___ Passage ___

Below is an excerpt from Axios
Hospitals’ Dog In The Surprise Billing Fight
Although the surprise billing debate is often framed as a battle between insurers and doctors, hospitals also have a huge financial stake in the issue and are fighting tooth and nail to make sure they get their way.
Why it matters: Congress’ effort to rein in surprise medical bills is on the rocks, thanks largely to industry opposition, and its failure would leave patients at risk.
How it works: Congress’ leading solution would set a benchmark rate that insurers would pay the doctors and hospitals who are outside their coverage networks. It would only apply in certain circumstances.
- Some experts say that would erode hospitals’ negotiating power with insurers — staying outside an insurer’s network wouldn’t be as lucrative, and therefore hospitals wouldn’t be able to make as many demands by threatening to remain out-of-network.
- By reducing hospitals’ leverage, this approach to surprise billing could help insurers pay hospitals less.
- “That’s a pretty hefty threat that the hospital implicitly has with any negotiation with an insurance company,” said Loren Adler of the Brookings Institution. “That is a reason for insurance companies to pay a hospital more than they otherwise would have.”
Hospitals “don’t have a dog in the fight — they have an elephant in the fight,” USC health economist Glenn Melnick said.
- Hospitals can profit from turning a blind eye to independent physician practices’ billing, or in some cases they’ll explicitly agree to share those profits, Yale’s Zack Cooper said.

___ Material provided ___

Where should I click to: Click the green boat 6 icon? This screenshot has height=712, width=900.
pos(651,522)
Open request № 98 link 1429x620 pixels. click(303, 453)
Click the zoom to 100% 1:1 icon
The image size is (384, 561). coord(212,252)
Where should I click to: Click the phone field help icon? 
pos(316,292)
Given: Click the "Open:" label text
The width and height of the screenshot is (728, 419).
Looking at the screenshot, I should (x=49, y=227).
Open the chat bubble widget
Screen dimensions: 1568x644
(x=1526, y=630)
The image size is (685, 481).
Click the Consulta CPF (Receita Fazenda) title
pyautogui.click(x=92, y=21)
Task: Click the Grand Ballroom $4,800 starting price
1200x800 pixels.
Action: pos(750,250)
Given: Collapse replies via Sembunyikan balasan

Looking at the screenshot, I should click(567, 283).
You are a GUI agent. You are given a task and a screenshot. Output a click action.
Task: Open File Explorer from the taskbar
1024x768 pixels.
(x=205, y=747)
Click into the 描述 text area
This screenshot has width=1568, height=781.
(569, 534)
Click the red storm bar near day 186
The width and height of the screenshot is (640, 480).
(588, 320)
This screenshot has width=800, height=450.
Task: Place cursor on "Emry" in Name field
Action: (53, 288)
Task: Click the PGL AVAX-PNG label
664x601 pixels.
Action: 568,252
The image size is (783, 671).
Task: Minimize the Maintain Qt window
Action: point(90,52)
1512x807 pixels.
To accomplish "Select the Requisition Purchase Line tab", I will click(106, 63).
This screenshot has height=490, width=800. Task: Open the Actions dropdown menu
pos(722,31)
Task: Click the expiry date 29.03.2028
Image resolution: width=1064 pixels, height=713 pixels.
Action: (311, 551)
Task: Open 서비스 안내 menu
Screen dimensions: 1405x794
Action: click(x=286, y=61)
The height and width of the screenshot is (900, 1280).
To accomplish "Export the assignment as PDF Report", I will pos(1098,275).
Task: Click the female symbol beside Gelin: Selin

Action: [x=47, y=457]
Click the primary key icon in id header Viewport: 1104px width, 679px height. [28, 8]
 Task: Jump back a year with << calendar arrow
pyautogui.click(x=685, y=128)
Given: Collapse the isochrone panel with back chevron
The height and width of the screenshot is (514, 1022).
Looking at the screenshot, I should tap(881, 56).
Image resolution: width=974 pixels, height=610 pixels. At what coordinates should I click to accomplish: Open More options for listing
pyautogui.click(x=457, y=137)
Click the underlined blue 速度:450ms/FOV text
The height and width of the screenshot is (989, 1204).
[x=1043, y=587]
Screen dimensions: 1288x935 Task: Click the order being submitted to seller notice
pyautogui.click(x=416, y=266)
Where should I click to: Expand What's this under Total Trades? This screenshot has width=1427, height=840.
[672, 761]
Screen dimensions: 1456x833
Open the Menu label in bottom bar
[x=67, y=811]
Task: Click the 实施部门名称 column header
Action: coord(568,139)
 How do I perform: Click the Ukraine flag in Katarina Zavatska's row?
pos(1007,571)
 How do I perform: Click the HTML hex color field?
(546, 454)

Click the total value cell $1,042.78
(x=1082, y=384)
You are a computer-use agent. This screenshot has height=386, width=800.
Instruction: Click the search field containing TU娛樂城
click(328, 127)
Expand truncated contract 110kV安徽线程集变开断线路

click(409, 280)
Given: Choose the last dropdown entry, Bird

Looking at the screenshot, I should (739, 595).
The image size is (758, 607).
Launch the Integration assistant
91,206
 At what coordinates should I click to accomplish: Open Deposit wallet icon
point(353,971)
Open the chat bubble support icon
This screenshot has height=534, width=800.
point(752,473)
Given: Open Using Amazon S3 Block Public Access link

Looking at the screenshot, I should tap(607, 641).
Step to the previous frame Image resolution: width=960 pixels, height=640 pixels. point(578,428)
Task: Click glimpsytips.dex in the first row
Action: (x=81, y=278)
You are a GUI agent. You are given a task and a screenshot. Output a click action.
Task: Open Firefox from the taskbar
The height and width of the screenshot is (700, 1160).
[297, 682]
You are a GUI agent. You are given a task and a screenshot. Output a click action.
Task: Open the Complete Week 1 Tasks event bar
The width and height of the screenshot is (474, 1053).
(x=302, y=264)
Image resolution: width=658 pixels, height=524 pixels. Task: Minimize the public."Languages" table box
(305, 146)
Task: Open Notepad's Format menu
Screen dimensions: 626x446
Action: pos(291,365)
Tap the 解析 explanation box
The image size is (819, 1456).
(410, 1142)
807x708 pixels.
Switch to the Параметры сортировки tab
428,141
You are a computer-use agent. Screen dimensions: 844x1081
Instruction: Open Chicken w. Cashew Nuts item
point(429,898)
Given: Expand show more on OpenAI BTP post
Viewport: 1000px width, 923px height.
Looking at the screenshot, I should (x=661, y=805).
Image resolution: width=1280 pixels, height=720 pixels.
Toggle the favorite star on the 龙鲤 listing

___

### Task to complete:
Can you write out, word for word, the part of the surprise billing excerpt above that starts with "Why it matters: Congress’" and goes on through "pay hospitals less."?

### Solution for this exercise:
Why it matters: Congress’ effort to rein in surprise medical bills is on the rocks, thanks largely to industry opposition, and its failure would leave patients at risk.
How it works: Congress’ leading solution would set a benchmark rate that insurers would pay the doctors and hospitals who are outside their coverage networks. It would only apply in certain circumstances.
- Some experts say that would erode hospitals’ negotiating power with insurers — staying outside an insurer’s network wouldn’t be as lucrative, and therefore hospitals wouldn’t be able to make as many demands by threatening to remain out-of-network.
- By reducing hospitals’ leverage, this approach to surprise billing could help insurers pay hospitals less.